2011年11月1日 | EN | FR

Vaccination campaign in Africa

There is an interest in regional clinical trials in Africa

Flickr/US Army Africa

Joining forces would save countries money on clinical trials, and speed up drug development for neglected diseases, says a report.

Inadequate regulatory capacity in developing countries means around 90 potentially life-saving drugs, diagnostics and vaccines are lingering in the pipeline, according to a report released yesterday (31 October).

Developing countries should take a streamlined, regional approach to regulating clinical trials for drugs against neglected tropical diseases (NTDs), in which a single approval would cover multiple countries, says the report by the Center for Global Development (CGD), a think tank based in the United States.

This would speed up drug development, cut costs and save lives, it says.

Most NTDs have no effective treatments but, thanks to a large investment in recent years from philanthropic foundations, nearly 240 drug and vaccine candidates are now in development, 90 of which are waiting for late stage clinical trials. The launch of the major new open innovation platform for research on NTDs last week also promises to boost drug development.

But getting treatments to the stage where they can be used involves extensive and expensive clinical trials. Countries often have limited regulatory capacity and unclear approval processes, particularly in Africa, and the need for a single trial to be approved separately in several countries can cause years of delays.

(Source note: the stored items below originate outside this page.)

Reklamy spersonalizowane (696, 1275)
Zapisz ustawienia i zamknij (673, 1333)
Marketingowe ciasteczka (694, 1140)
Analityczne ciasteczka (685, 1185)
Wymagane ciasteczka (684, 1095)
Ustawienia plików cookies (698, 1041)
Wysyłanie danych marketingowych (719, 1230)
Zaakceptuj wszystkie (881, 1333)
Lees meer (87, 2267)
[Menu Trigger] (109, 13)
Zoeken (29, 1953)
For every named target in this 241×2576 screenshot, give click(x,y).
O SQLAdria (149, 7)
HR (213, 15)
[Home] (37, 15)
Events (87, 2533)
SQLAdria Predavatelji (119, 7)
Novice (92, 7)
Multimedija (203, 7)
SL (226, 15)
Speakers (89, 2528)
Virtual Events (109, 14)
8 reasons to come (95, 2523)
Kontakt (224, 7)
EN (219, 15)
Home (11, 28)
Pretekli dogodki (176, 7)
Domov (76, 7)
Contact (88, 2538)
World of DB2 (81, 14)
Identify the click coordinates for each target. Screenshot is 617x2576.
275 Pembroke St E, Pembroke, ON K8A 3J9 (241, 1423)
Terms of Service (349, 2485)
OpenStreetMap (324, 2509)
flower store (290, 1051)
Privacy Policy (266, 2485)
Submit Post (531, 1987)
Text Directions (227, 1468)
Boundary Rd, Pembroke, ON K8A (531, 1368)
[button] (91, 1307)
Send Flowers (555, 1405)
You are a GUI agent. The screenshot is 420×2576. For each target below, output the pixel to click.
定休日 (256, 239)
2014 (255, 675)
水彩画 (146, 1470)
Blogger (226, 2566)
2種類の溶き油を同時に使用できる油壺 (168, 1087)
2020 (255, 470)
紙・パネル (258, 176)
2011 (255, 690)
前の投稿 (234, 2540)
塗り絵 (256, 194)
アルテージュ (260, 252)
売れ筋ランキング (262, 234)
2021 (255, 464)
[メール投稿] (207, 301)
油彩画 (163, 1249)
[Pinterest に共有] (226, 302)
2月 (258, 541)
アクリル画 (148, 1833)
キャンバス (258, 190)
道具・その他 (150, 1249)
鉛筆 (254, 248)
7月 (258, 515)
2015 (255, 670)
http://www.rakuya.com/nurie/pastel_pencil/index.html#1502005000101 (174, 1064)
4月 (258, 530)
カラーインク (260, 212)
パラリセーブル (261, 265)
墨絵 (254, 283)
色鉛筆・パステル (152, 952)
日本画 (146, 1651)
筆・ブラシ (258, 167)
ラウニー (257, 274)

"A single procedure by which multiple countries can work together to approve and oversee clinical trials would allow participating countries to pool scarce regulatory resources, create an efficient platform for capacity building, reduce inconsistencies across national requirements and speed product development and delivery to patients," the report says.

The savings could then be ploughed back into product development, it adds.

Amanda Glassman, CGD's director for global health policy, said: "There has already been interest from the African Union in putting together something like this using regulatory agencies that already exist in South Africa and Ghana".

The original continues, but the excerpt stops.